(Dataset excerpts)
==*==

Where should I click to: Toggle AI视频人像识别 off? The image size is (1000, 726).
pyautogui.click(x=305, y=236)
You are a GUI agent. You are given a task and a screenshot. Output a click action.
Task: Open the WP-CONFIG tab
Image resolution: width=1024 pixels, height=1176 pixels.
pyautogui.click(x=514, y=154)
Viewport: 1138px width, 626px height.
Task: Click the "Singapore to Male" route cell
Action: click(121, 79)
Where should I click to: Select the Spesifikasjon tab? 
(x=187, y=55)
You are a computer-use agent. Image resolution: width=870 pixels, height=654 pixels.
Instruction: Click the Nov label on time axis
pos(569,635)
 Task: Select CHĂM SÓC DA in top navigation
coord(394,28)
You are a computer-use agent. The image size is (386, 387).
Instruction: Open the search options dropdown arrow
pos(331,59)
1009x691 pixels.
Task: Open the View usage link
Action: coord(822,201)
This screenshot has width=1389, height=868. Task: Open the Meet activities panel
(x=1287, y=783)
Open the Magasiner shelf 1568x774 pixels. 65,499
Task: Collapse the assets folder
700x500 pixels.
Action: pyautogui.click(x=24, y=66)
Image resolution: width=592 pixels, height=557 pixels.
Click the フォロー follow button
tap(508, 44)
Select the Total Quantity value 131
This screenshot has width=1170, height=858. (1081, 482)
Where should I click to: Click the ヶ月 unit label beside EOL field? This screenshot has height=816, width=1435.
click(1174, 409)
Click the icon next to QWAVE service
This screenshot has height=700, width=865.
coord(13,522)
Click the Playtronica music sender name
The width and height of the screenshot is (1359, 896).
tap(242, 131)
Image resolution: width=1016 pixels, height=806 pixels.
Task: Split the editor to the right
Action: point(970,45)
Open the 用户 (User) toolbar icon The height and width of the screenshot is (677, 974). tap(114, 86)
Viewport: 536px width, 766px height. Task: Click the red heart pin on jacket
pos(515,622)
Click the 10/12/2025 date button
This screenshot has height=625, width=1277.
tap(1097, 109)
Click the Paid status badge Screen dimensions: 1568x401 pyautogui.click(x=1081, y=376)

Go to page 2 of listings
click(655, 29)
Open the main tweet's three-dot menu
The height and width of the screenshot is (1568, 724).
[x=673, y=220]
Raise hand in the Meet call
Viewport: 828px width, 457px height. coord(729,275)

==*==

**What you have to do:**
The answer should consist solely of the lines from the first line above through the one with "Image resolution: width=592", both included, repeated exactly.

**Result for this task:**
Where should I click to: Toggle AI视频人像识别 off? The image size is (1000, 726).
pyautogui.click(x=305, y=236)
You are a GUI agent. You are given a task and a screenshot. Output a click action.
Task: Open the WP-CONFIG tab
Image resolution: width=1024 pixels, height=1176 pixels.
pyautogui.click(x=514, y=154)
Viewport: 1138px width, 626px height.
Task: Click the "Singapore to Male" route cell
Action: click(121, 79)
Where should I click to: Select the Spesifikasjon tab? 
(x=187, y=55)
You are a computer-use agent. Image resolution: width=870 pixels, height=654 pixels.
Instruction: Click the Nov label on time axis
pos(569,635)
 Task: Select CHĂM SÓC DA in top navigation
coord(394,28)
You are a computer-use agent. The image size is (386, 387).
Instruction: Open the search options dropdown arrow
pos(331,59)
1009x691 pixels.
Task: Open the View usage link
Action: coord(822,201)
This screenshot has width=1389, height=868. Task: Open the Meet activities panel
(x=1287, y=783)
Open the Magasiner shelf 1568x774 pixels. 65,499
Task: Collapse the assets folder
700x500 pixels.
Action: pyautogui.click(x=24, y=66)
Image resolution: width=592 pixels, height=557 pixels.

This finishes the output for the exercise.